AI Papers Reader

Personalized digests of latest AI research

View on GitHub

AI, Automate Thyself: MLEvolve Outperforms Human-Built Coders in Half the Time

Imagine a software developer tasked with building a complex artificial intelligence system. They write some code, test it, note what failed, borrow ideas from colleagues, and slowly refine the project.

Up to now, AI agents trying to automate this “Machine Learning Engineering” (MLE) process have operated more like isolated, forgetful amateurs. They work in silos, forget what they tried ten minutes ago, and rewrite entire codebases from scratch to fix a minor bug.

Now, a new framework called MLEvolve is changing this. Developed by researchers at the Shanghai Artificial Intelligence Laboratory and East China Normal University, MLEvolve is a self-evolving multi-agent system designed to autonomously discover, write, and refine machine learning algorithms over long, complex horizons.

Breaking the Search Silos

To bypass the bottlenecks of older AI coders, MLEvolve introduces three core innovations:

  1. Progressive Monte Carlo Graph Search (MCGS): Traditional systems explore code adjustments in linear, isolated branches. MCGS acts like a collaborative brainstorming room, building “reference edges” that allow promising techniques developed in one branch to be instantly shared with another.
  2. Retrospective Memory: This pairs a textbook-like domain knowledge base for quick starts with a dynamic global diary. The system automatically logs every plan, success, and error without needing extra, expensive computing power to “reflect” on its choices.
  3. Hierarchical Planning: MLEvolve separates the “what to do” from the “how to do it.” A high-level Planner maps out module changes, while a Coder implements them. Crucially, the Coder uses adaptive modes—such as a surgical “Diff” mode for minor patch edits—rather than needlessly rewriting functional code from scratch.

MLEvolve in Action: Fusing Best Ideas

How does this look in practice? Consider a real-world Kaggle competition task: diagnosing blindness from medical images.
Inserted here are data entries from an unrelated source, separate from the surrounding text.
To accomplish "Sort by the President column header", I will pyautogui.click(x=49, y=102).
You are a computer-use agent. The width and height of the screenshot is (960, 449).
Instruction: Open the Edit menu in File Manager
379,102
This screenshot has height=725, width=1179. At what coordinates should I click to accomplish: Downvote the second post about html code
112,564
During an actual run, MLEvolve’s agent tried standard image-regularization tricks but hit a performance wall. Rather than repeatedly guessing, the agent used Intra-branch evolution to scan its own historical attempts. It diagnosed the issue as an architectural bottleneck and successfully fused a modern DINOv3 model backbone with a classic ResNet50 neural network.
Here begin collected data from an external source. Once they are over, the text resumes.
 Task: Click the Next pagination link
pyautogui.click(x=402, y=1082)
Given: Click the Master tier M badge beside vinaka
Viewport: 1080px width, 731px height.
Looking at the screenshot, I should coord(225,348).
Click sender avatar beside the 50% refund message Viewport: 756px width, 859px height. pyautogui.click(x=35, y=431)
In another task involving bird vocalization, the agent got stuck using a standard loss function. Through Cross-branch reference, it peeked at a successful parallel run, identified an alternative “Asymmetric Loss” design, and surgically swapped it in using its Diff editing mode. When overall progress stalls, Multi-branch aggregation can even blend the best elements of multiple separate attempts—such as a specific feature filter from Branch A and a validation strategy from Branch B—to launch a brand-new, hybrid strategy.

Unprecedented Efficiency

The results are striking. Tested on OpenAI’s challenging MLE-Bench—a benchmark of 75 Kaggle data science competitions—MLEvolve achieved a state-of-the-art 65.3% average medal rate.
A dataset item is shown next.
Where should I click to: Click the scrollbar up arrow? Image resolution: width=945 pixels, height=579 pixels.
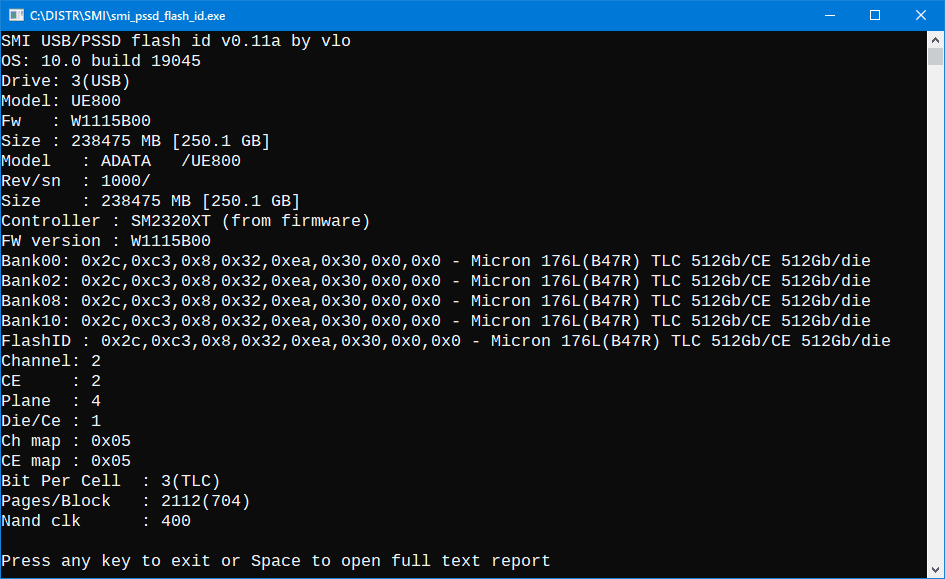[x=936, y=40]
Remarkably, it accomplished this under a strict 12-hour budget (half the standard 24-hour limit of its competitors) while maintaining a perfect 100% valid code submission rate. It also demonstrated cross-domain versatility, outperforming specialized math agents on complex algorithmic optimization tasks.

By proving that AI can successfully manage its own trial-and-error process, MLEvolve brings us one step closer to truly autonomous, self-improving scientific discovery.